New set of periodical reporting obligations

Effective 1 January 2025, the Indonesian Financial Services Authority ("OJK") has introduced an overhaul of the periodical reporting requirements for the insurance sector. These updated requirements, encapsulated in Regulation No. 22 of 2024 on Periodical Reporting of Insurance Companies ("Regulation 22/2024"), were officially enacted on 3 December 2024. The periodical reporting requirements were previously regulated under OJK Regulation No. 55/POJK.05/2017 ("Previous Regulation").

Under this new regulation, Indonesian insurers, reinsurers, insurance brokers, reinsurance brokers, and insurance loss appraisers (collectively, "Insurance Companies") must adhere to a revamped set of reporting obligations.

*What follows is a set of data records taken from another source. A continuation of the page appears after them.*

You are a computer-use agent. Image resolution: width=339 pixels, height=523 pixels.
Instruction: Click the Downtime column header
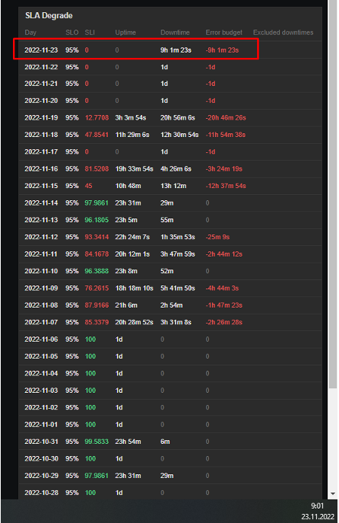[175, 33]
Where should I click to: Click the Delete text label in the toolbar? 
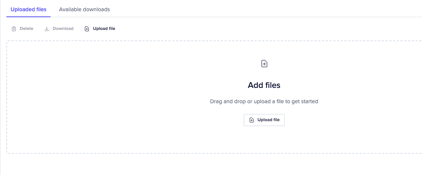27,29
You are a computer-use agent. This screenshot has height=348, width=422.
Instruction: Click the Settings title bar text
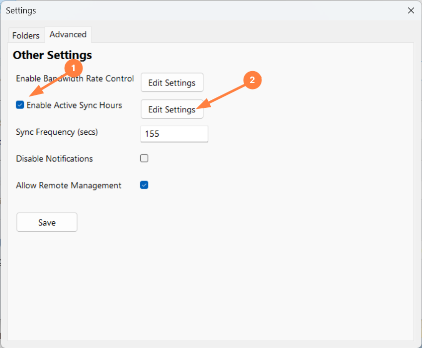tap(21, 10)
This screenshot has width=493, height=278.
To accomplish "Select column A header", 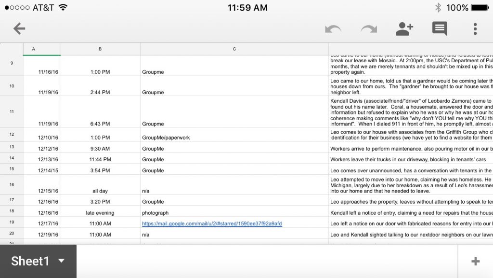I will (x=41, y=49).
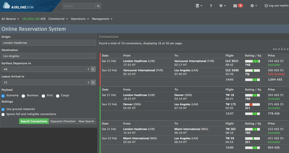Select the Business payload radio button
The image size is (289, 153).
pyautogui.click(x=23, y=96)
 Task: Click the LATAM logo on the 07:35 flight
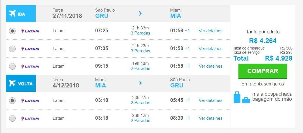point(30,49)
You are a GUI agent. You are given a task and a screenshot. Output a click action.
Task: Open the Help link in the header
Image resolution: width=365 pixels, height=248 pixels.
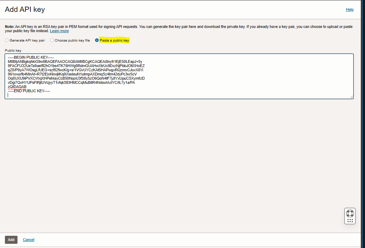pos(350,10)
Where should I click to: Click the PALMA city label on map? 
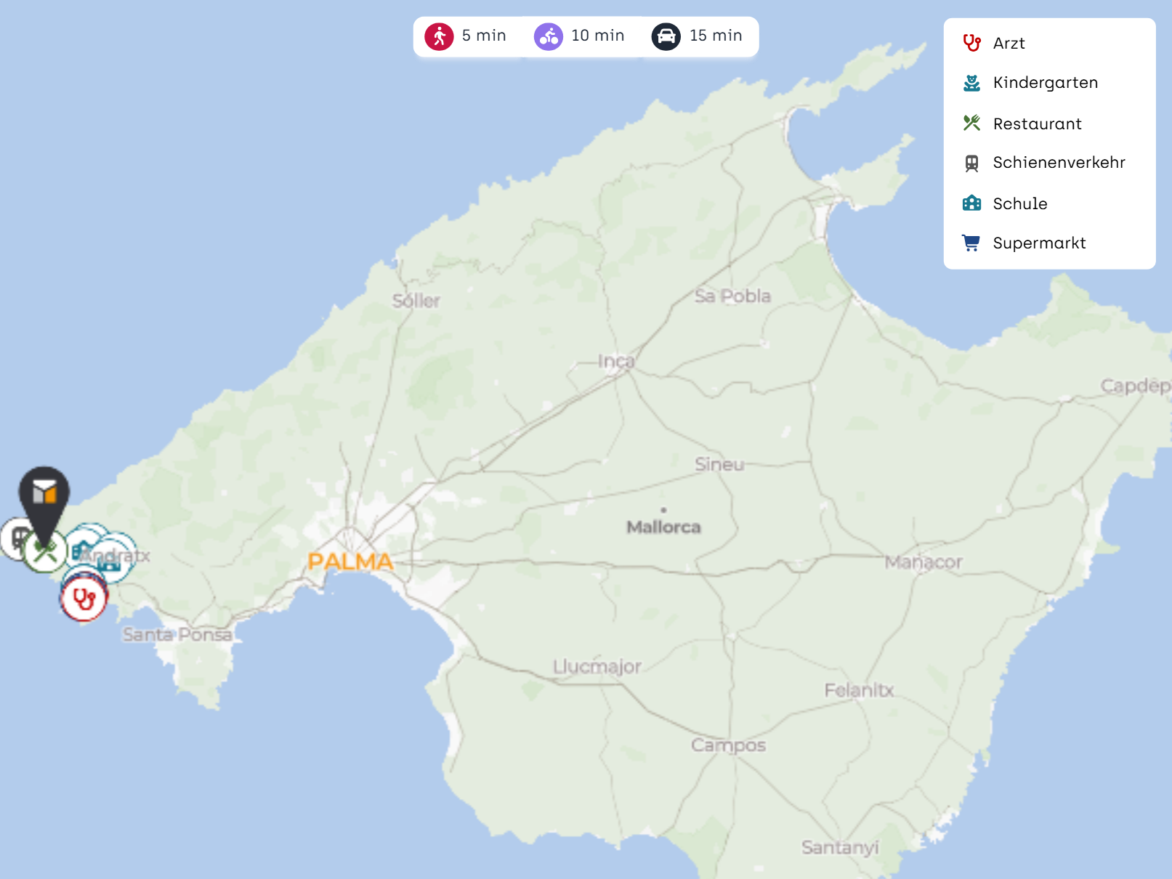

The following are some notable highlights from Regulation 22/2024:


Contents

No more semesterly reports; quarterly reports have now been reintroduced

Regulation 22/2024 eliminates the obligation under the Previous Regulation for Insurance Companies to file semesterly reports to OJK. However, it reintroduces a previous requirement for Insurance Companies (save for loss appraisers) to submit quarterly reports. That requirement was eliminated under OJK Regulation No. 5 of 2023.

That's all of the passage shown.